[TASK TO COMPLETE] Of the lines listed below, return exactly those that run from the line containing "Select the Ver archivo radio option" through the line containing "Viewport: 882px width, 422px height.", both included.

Stored entries:
/---
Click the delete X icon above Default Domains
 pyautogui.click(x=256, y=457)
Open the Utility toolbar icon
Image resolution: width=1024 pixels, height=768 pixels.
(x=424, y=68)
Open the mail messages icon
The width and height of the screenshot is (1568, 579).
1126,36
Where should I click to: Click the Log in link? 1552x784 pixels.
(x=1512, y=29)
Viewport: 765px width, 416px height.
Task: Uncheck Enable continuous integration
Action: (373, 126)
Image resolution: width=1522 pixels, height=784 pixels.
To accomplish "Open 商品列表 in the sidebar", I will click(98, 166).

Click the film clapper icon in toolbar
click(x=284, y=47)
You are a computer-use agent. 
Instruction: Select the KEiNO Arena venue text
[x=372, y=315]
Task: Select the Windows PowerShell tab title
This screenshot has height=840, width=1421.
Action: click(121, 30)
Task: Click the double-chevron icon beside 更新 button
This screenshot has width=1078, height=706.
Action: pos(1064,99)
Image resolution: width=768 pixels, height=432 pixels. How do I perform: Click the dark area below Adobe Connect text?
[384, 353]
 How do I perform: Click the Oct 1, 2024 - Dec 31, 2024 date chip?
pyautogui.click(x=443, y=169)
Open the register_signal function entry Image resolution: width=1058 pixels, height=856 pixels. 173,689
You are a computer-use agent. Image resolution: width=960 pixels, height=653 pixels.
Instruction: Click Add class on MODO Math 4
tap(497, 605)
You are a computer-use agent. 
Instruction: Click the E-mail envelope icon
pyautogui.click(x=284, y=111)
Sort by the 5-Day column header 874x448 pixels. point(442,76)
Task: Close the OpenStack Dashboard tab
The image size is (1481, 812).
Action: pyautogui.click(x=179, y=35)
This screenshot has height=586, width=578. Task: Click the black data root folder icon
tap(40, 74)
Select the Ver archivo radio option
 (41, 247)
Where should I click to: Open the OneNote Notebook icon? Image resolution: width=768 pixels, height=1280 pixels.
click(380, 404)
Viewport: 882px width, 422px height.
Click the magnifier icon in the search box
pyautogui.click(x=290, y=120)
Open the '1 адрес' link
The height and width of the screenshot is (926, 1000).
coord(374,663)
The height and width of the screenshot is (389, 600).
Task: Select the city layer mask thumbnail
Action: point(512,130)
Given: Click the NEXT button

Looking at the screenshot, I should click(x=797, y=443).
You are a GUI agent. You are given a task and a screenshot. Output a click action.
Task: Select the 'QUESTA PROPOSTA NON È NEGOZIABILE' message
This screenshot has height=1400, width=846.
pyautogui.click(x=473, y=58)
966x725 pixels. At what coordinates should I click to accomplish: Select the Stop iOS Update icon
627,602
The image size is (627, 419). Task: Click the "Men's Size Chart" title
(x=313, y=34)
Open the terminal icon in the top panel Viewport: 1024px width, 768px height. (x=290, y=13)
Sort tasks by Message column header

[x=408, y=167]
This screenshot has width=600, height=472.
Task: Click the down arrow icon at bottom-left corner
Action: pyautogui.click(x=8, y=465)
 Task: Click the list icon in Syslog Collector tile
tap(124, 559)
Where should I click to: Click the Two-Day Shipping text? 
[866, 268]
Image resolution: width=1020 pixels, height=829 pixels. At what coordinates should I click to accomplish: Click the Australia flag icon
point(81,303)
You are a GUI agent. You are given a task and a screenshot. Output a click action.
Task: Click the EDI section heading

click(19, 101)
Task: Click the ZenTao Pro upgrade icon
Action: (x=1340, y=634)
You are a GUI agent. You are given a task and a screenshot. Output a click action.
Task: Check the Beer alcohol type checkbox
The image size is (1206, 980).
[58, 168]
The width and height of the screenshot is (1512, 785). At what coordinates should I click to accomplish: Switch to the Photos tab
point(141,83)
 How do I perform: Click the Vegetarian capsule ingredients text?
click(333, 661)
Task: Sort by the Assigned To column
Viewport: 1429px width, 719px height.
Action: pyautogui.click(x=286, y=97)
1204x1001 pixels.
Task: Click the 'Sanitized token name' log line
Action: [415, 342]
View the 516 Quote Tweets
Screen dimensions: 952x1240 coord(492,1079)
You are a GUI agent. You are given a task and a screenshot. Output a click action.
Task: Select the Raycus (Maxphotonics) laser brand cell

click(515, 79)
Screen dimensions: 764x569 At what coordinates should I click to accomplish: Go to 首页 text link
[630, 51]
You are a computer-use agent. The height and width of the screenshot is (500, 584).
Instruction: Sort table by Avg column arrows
\---
[RESPONSE]
Select the Ver archivo radio option
 (41, 247)
Where should I click to: Open the OneNote Notebook icon? Image resolution: width=768 pixels, height=1280 pixels.
click(380, 404)
Viewport: 882px width, 422px height.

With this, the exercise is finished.